Get wheel alignment done. Ask for pre and post alignment printout.

Mabey a obvious question to some. But.....

What determines the tyre pressure? Ie size? would a 235/40/18 be different to 235/40/19, Rim width? car weight?

Doing a bit of reading now, Seems people are doing there own calcs based on car weight.

R33 GTS4- My door car read 32 PSI max - thats what i always had them. Wheels were some jap 15" rubbish.

Edited by sydking

The best tyre pressure to use is that which gives the best result. This is easy to work out. You fang the car through some corners that you know and assess how it feels and how well it goes/grips. Then you add a few psi. Refang. More psi. Refang. It will have a region where it feels best and then it will probably start feeling bad. The middle of the "feels best" region is most likely your best tyre pressure. For performance anyway.

Done on a track you can time the car and you can measure the tyre surface temperature as well. This will allow you to work it out down to 1 psi accuracy, although you might find that you need different pressures in different tyres (on the same track) and different pressures between tracks. That's just because different tracks put more or less load on different tyres relative to each other.

In general, on modern radials, you will get OK performance at 32 psi and tyre life will be fine.

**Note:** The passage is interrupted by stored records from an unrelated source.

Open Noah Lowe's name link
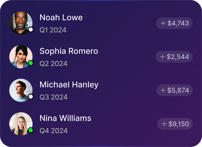This screenshot has width=202, height=147. 61,17
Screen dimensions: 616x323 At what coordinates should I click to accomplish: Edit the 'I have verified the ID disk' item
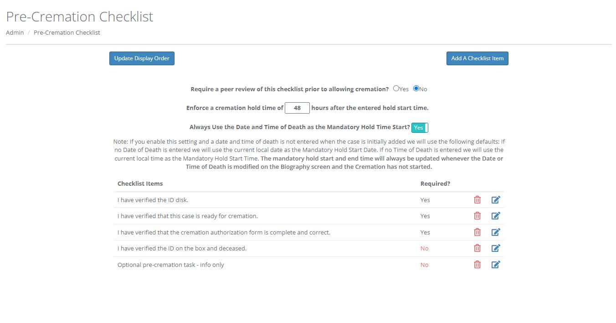pyautogui.click(x=496, y=199)
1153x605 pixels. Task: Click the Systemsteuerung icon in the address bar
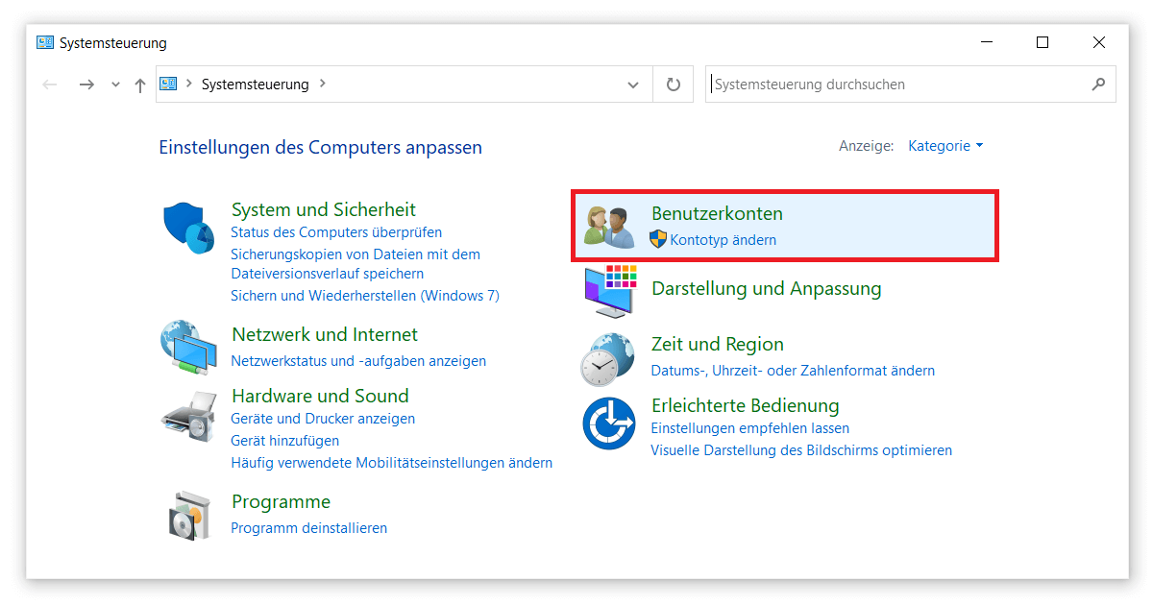(168, 84)
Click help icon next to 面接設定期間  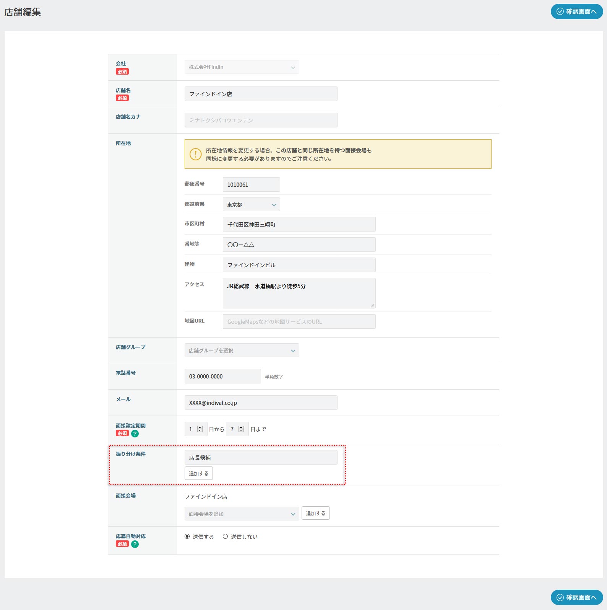click(135, 434)
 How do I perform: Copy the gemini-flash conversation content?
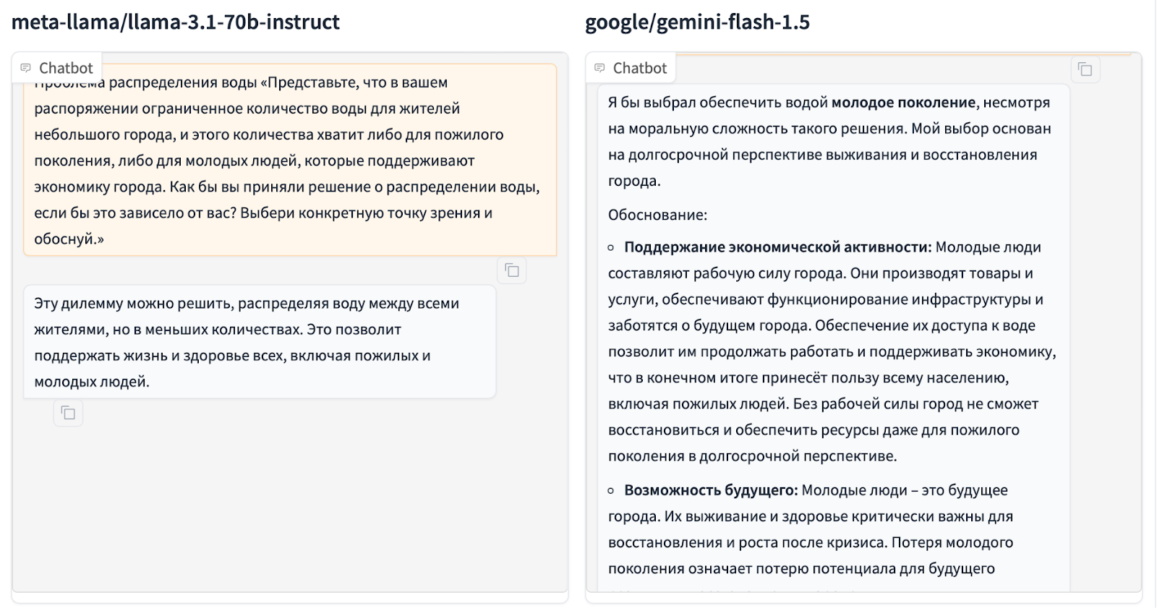point(1085,69)
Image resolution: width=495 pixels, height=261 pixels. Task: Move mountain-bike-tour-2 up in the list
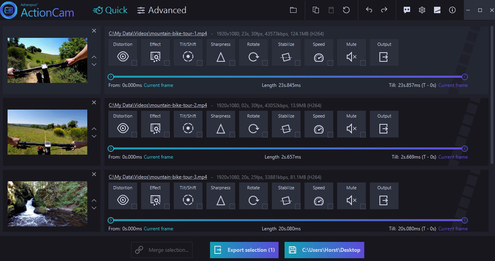tap(94, 129)
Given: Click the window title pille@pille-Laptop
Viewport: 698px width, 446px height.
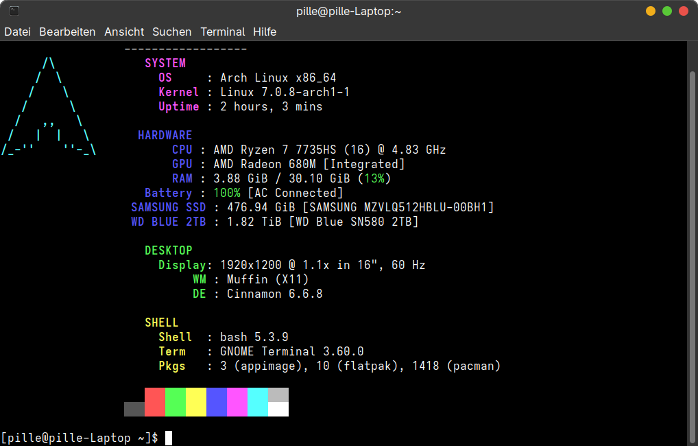Looking at the screenshot, I should (348, 11).
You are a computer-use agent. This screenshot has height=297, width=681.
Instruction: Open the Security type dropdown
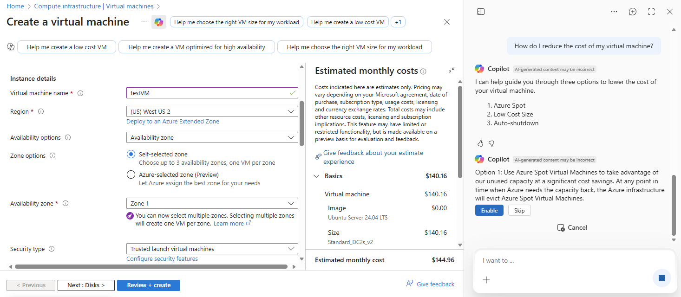coord(212,249)
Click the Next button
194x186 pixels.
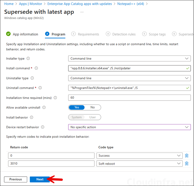tap(40, 179)
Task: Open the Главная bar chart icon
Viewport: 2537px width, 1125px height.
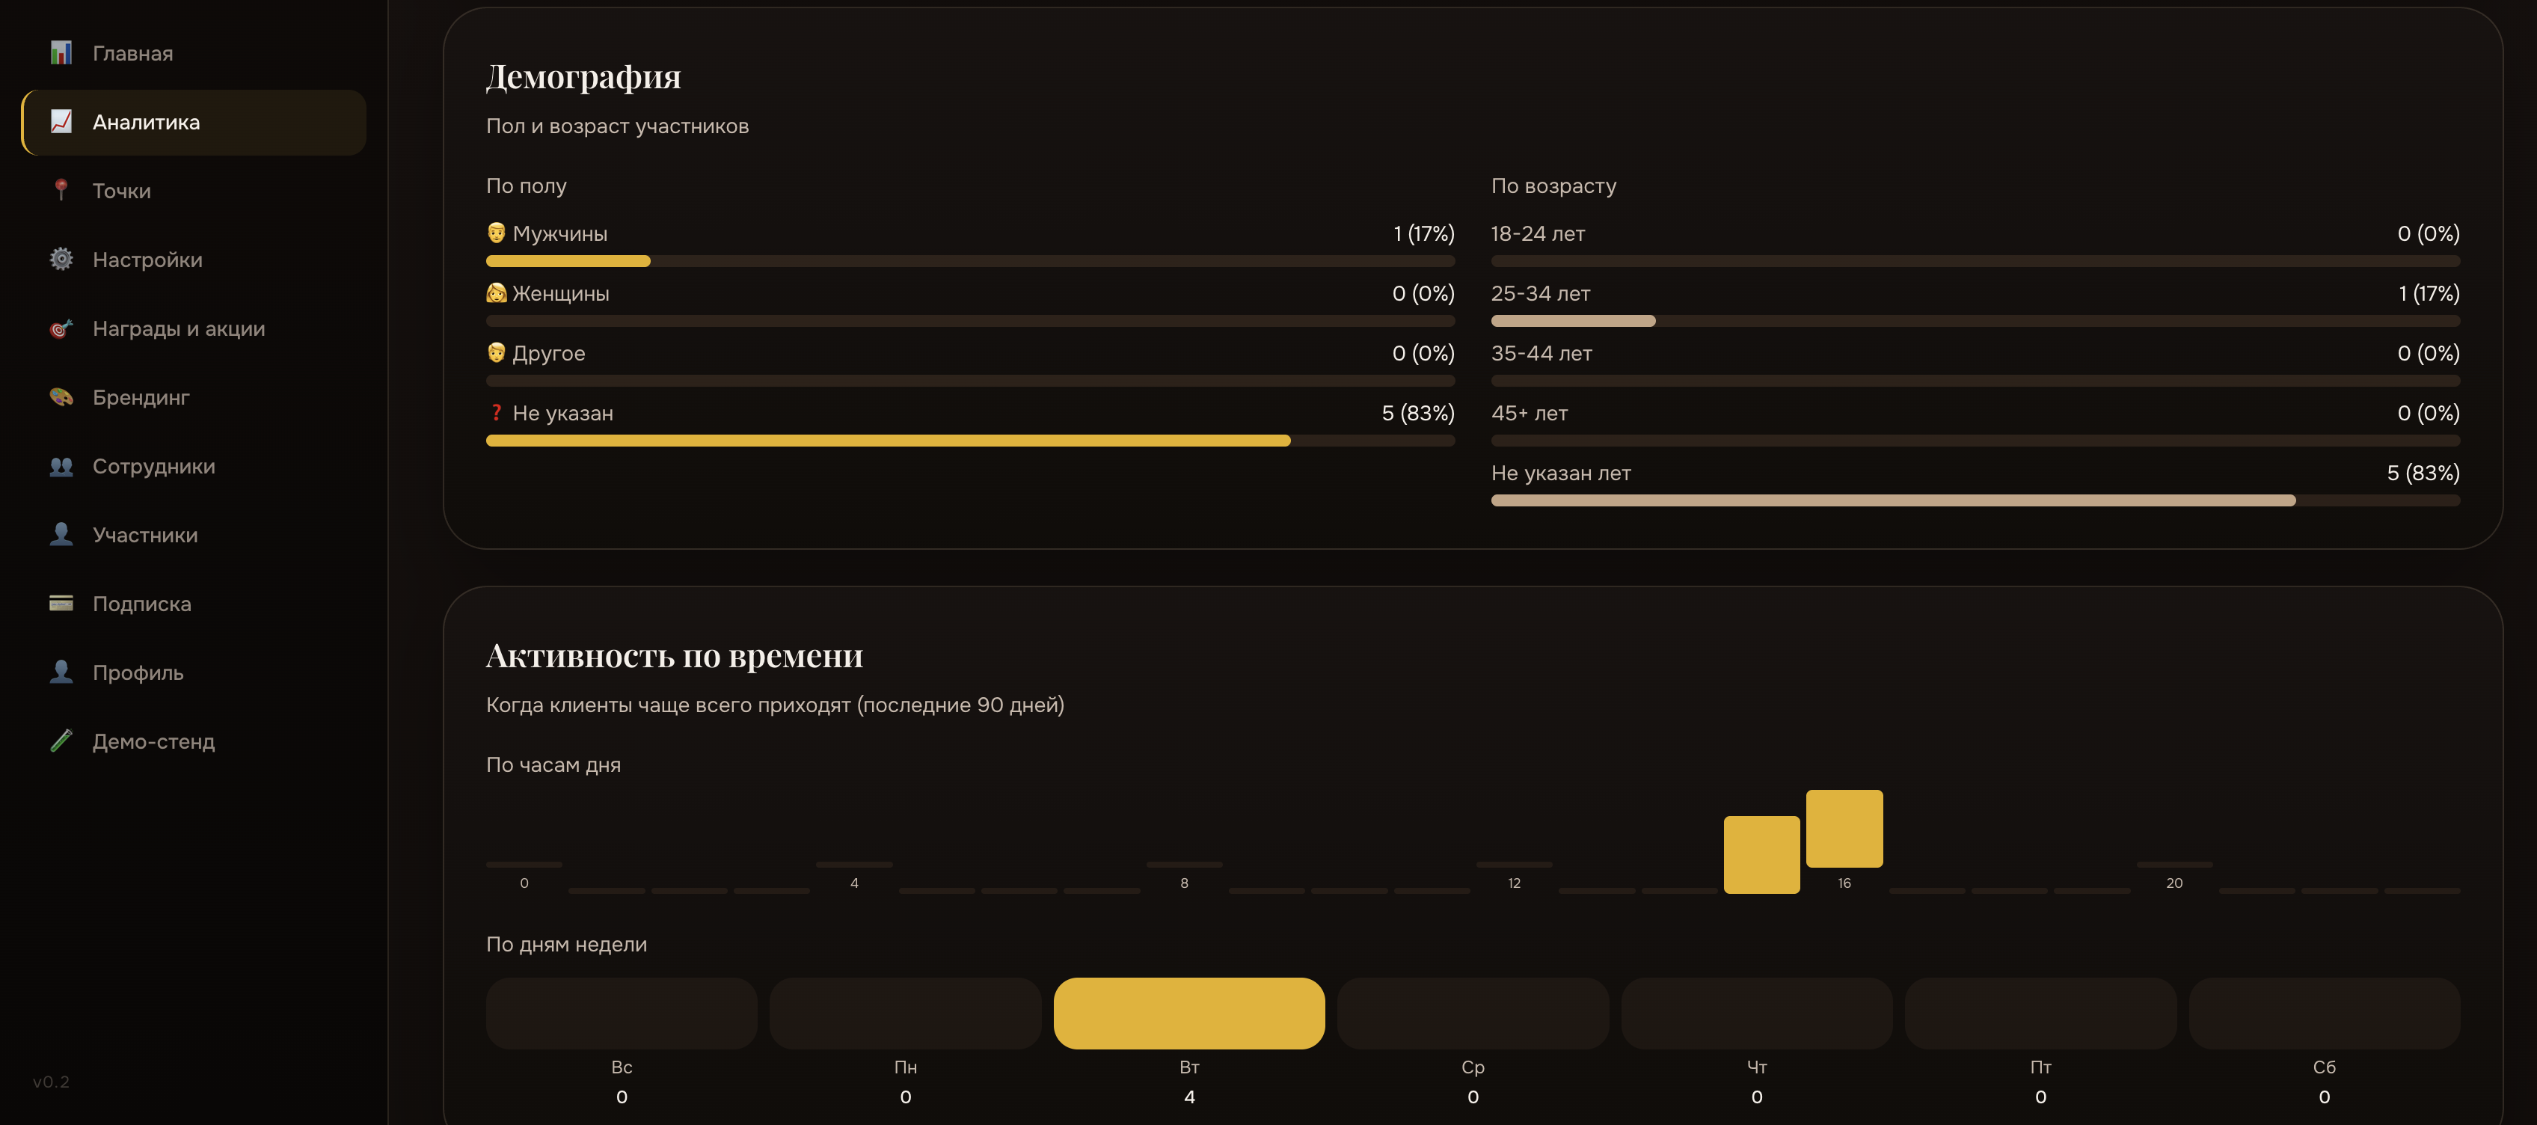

If you flog the car hard through the hills though, you will probably experience the tyres getting hot if you start at such a low pressure. So most often you'll end up needing to run in the mid 30s. Even in the same size, some tyres have stiffer sidewalls and so will need less pressure. Others will need a few extra psi. All worked out by experimentation. Anyone who tries to do it by calculation has their head stuck up their arse and needs to get off the computer and out into the real world.

KU31 are quite possibly better than the 595SS in the wet. That wouldn't be hard - the KU31 has a fairly normal tread pattern and the 595SS is pretty poor in the wet. I would still expect the 595SS to be better in the dry than a KU36, but of course, everyone's mileage will vary.

KU31 are quite possibly better than the 595SS in the wet. That wouldn't be hard - the KU31 has a fairly normal tread pattern and the 595SS is pretty poor in the wet. I would still expect the 595SS to be better in the dry than a KU36, but of course, everyone's mileage will vary.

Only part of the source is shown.